The real magic happens when you layer it over a *good* moisturizer — alone, it’s just a pretty sheen.
Rhode‘s Peptide Glazing Fluid is $29 for a tiny bottle. The claim? A “peptide-infused treatment” for instant and long-term glow.
Texture
Water-light, almost like slightly thickened rose water.
Finish
Super dewy — not sticky, but you will look wet.
Scent
Faint, clean, cucumber-melon vibes. Inoffensive.
Photo: Chandra Oh / Unsplash
It’s a peptide serum-slash-primer. The peptides are meant to support skin barrier health over time. The instant glow?
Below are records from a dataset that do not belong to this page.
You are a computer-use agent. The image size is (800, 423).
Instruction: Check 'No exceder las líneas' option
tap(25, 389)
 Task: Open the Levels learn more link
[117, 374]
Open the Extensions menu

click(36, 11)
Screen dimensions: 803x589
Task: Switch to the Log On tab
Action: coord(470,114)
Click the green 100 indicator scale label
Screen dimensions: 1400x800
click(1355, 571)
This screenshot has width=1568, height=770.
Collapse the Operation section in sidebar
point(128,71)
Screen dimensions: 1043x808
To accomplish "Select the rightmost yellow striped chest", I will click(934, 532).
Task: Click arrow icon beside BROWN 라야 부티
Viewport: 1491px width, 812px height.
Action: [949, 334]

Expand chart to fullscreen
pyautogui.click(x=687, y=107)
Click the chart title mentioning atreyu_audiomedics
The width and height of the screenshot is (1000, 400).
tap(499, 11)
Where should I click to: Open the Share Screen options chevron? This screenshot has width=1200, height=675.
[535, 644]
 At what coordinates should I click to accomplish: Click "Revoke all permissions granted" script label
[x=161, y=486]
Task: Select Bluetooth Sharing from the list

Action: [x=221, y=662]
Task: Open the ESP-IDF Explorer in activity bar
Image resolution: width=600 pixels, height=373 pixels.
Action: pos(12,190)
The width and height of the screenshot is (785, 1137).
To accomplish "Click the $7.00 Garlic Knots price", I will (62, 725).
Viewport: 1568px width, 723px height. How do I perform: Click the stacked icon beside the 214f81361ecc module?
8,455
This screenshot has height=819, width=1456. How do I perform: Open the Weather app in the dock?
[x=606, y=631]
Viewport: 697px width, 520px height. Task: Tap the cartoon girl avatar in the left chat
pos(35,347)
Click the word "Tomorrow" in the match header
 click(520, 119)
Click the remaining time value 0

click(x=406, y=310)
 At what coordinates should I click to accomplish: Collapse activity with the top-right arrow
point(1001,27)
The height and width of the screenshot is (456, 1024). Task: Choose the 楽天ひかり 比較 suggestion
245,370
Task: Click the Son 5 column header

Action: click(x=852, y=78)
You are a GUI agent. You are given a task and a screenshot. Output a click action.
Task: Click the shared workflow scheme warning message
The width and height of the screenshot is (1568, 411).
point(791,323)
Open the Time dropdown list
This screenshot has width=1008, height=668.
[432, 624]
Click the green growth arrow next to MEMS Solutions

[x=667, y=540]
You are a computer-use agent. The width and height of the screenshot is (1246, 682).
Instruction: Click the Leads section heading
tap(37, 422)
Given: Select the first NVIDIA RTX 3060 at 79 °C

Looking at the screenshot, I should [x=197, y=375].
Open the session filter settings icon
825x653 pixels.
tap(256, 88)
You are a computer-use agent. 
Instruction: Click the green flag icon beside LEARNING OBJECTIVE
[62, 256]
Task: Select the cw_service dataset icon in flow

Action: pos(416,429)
That’s all glycerin.
- Niacinamide: Fades redness, regulates oil
- Peptide Complex: Claims to support collagen — hard to prove
- Glycerin: The real dew-maker, pulls moisture to skin
- Sodium Hyaluronate: Plumps, but not as much as a dedicated HA serum
Photo: pmv chamara / Unsplash
Applies like a dream — absorbs in 15 seconds flat. Skin feels bouncy, looks lit from within. A perfect makeup primer.
After two weeks, zero long-term “glazing” effect. My skin didn’t look fundamentally better in the morning. The glow washes off.
Photo: Renaldo Matamoro / Unsplash
My makeup sat beautifully. Dry patches vanished. But my fine lines and texture? Unchanged. This is a surface-level player.
Photo: DINESH BOCHARE / Unsplash
It’s a fantastic, overpriced glow juice. Does it “work”? For instant dew, absolutely. For anything else, it’s just famous-face fluff.